3. Steak and Shrimp Night
Even as newlyweds, Carolyn and her husband, Dave, wanted to include family in their lives. I loved to cook but my mother was particular about her kitchen. “Cook a meal for us one night,” Dave said. “You can cook anything you want at our place. We’ll pay for all the ingredients. The only restriction is you have to prepare everything and clean up afterwards.” After pouring through my mother’s Betty Crocker cookbook, I chose steak and shrimp cocktail. I’d never made either before and I was a little concerned that I wouldn’t cook the shrimp long enough or de-vein it properly but what a thrill it was when the night arrived!
The cocktail sauce for the shrimp turned out to have just the right zing and the steak was cooked to perfection.

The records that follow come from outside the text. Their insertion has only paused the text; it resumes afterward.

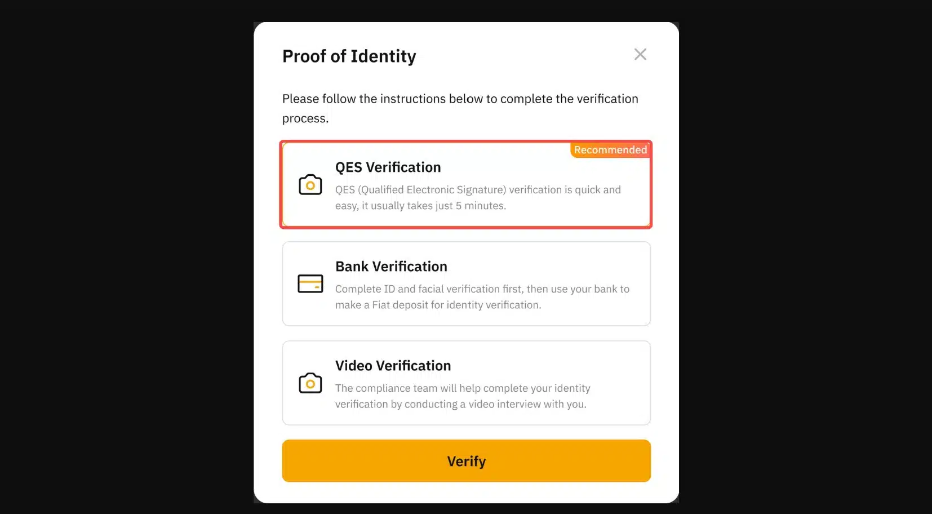Viewport: 932px width, 514px height.
Task: Click the camera icon beside QES Verification
Action: pos(310,185)
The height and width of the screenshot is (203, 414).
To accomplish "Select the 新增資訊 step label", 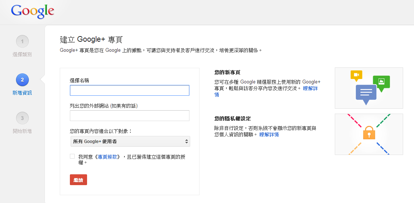I will 22,93.
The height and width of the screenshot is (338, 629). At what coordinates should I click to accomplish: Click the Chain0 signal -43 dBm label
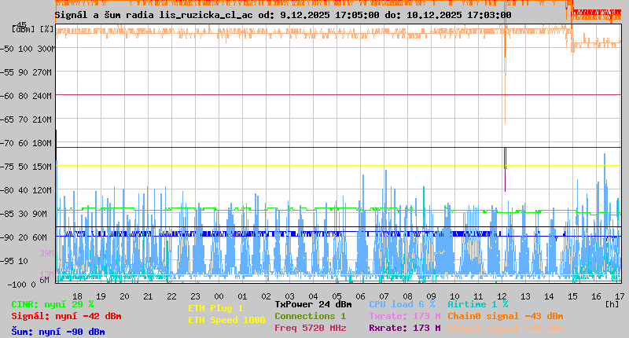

(Dave must have broken the rule and helped me a little with that). Somewhere in an album that meal is immortalized.
4. Niagara Falls trip
After returning from Colombia where I taught for two years, the 5th grade teacher originally from Chicago visited me. Dave, Carolyn and I took him to Niagara Falls. As a real treat, we crossed over to the Canadian side of the Falls. Though it was in the middle of winter and freezing, we rode the Maid of the Mist under the Falls. We laughed so hard when returned to the United States, the immigration officials stopped the car and peered inside. “Citizen?” he asked. Joe shook his head vigorously up and down, meaning, “yes.” But, actually, the officer wanted to know which country we were citizens of.
Joe nodded vigorously, “Yes!” he said with conviction to the officer.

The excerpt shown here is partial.